Streeter and Shannon L. Dunn of Ann Arbor; Molly Reno
of Whitmore Lake; Michael Pitt, Peggy Goldberg Pitt, and
Cary S. McGehee of Royal Oak; and Ronald J. Reosti
and Ralph Sirlin of Pleasant Ridge, captured the
nationally prestigious honor, which recognizes lawyers who
made extraordinary contributions to the public interest by
trying or settling a precedent-setting case.
After 12
years of litigation, the Michigan team won a jury verdict
totaling more than $30 million for the first ten class
members to go to trial in the class action case. Neal was
the first case to hold that Michigan's Civil Rights Act -
intended to protect individuals against discrimination in
public services -applies to prisoners. Moreover, after the
team demonstrated the egregiousness of the state's conduct,
the jury itself issued an apology to the female inmates on
behalf of the citizens of Michigan.
For years,
female prisoners in the sate were subjected to groping,
forced oral sex, rape, prurient viewing and - when they
attempted to report the abuse- retaliation. The treatment of
women and girls in Michigan's prisons at the hands of male
guards had been described as tantamount to torture.
The dozen
years of litigation involved fierce resistance from the
state, answered by more than 13 orders compelling the
state's cooperation with the plaintiffs and three sanction
orders. At one time, the state went so far as to change the
state Civil Rights Act to eliminate protection for
prisoners. The legal team's challenge resulted in a ruling
that prisoners are protected under the act.
In
February, a unanimous jury found that a hostile sexual
environment existed at the prisons and that the state had
failed to protect the women from abuse. The jury awarded
significant damages and the apology.
Speaking
for the winning team, Reno told an audience of several
hundred public interest lawyers and advocates that the award
would encourage the lawyers for the remaining 49 cases
against the state Corrections Department.
The
Michigan lawyers were among 28 attorneys in three cases
named as finalists for their committed work in the public
interest. Twenty cases had been nominated for the annual
honor.
The other
finalist cases and teams were:
Los Angeles
Archdiocese and San Diego Catholic Abuse Litigation:
More than 700 individual lawsuits against the Roman Catholic
Church for sexual abuse dating as far back as the 1930s.

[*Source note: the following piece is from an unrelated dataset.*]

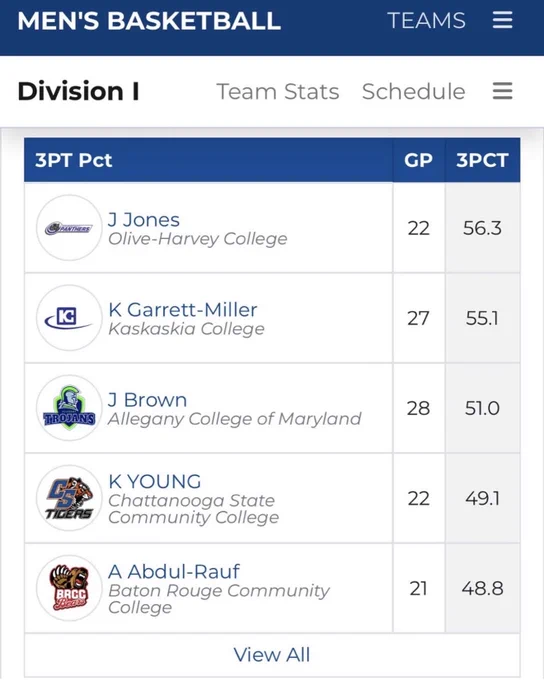Open the TEAMS menu in the header

pos(426,20)
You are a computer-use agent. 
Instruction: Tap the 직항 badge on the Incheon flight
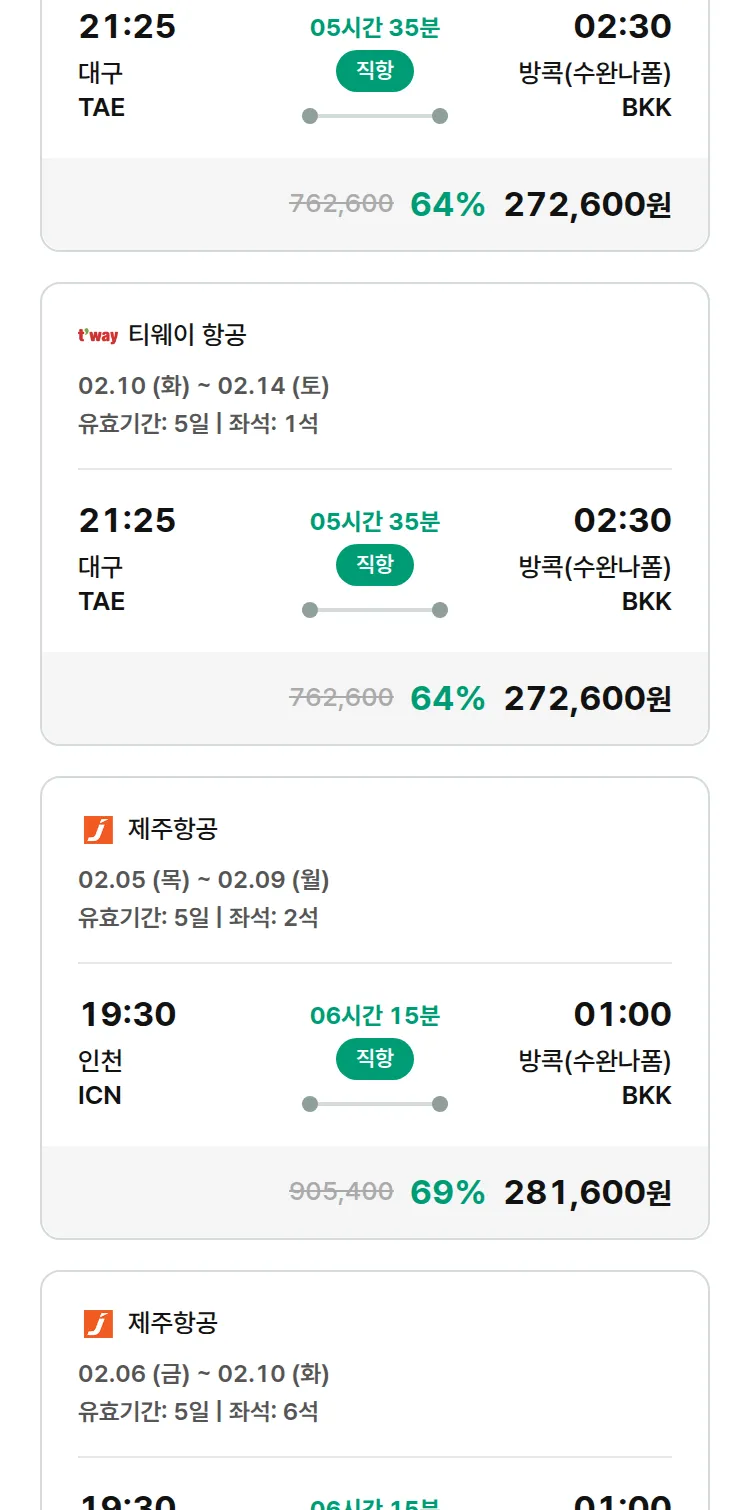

Last July, attorneys Raymond P. Boucher and
Anthony DeMarco of Beverly Hills; Katherine Freberg of
Irvine, Calif.; Stephen Rubino of Margate, N.J; Terry Giles
of Houston, Tex.; Irwin Zalkin of San Diego; Timothy Hale of
Santa Barbara; Laurence Drivon of Stockton, Calif; and
Jeff Anderson of St. Paul, Minn., won a $660 million
settlement from the Los Angeles Archdiocese for 508
survivors of childhood sexual abuse in and, in September
2007, the San Diego Diocese agreed to pay $198 million to
150 survivors. The settlements also provided for the public
dissemination of long-secret personnel files of child
molesting clergy, allowing the truth about the abuse to be
known at last.
Perrine v. DuPont de Nemours and Company: Class action lawsuit on behalf of 8,000 residents of
Spelter, W.Va., charging DuPont with negligence, public and
private nuisance, trespass and other violations in
connection with its zinc smelting plant, which released
arsenic, cadmium, and lead into the soil and air. After
nearly four years of litigation, Mike Papantonio,
Virginia M. Buchanan, Ned McWilliams, and Brian H.
Barr of Pensacola, Fla.; J. Farrest Taylor, Angela Mason,
Joseph D. Lane and J. Keith Givens of Dothan, Ala.;
and Robert F. Kennedy, Jr. of Hurley, N.Y.,
eventually forced DuPont to clean up West Virginia's biggest
environmental disaster, winning about $380million for their
clients, including $130 million for 40 years of medical
monitoring, $55 million for decontamination of property;
and$196 million in punitive damages.